§ **Dati forniti**
# # # # #

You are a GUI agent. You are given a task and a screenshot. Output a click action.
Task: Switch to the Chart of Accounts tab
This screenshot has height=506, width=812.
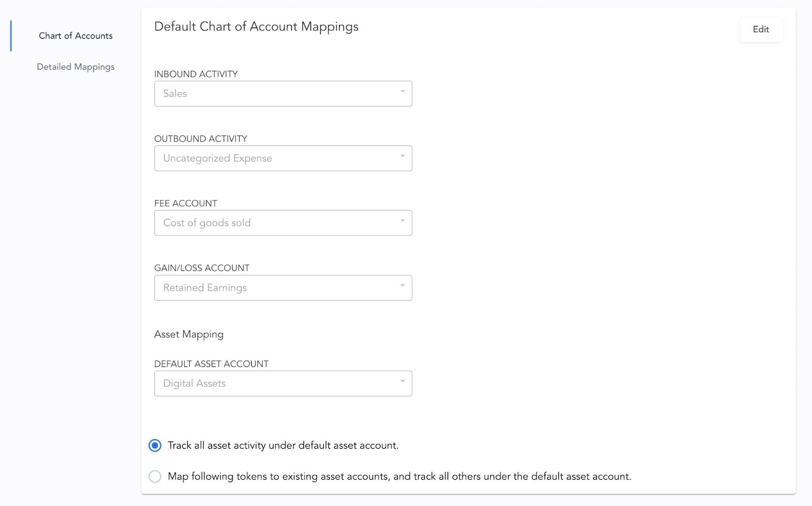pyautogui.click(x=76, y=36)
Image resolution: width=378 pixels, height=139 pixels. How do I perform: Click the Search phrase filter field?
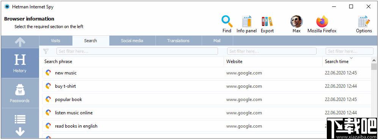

# # # # #

§ **Istruzioni da seguire**
Estragga dai record ogni riga che contiene la stringa "height", tenendo conto della distinzione tra maiuscole e minuscole.

§ **Risultato del compito**
This screenshot has height=506, width=812.
Image resolution: width=378 pixels, height=139 pixels. How do I perform: Click the Search phrase filter field?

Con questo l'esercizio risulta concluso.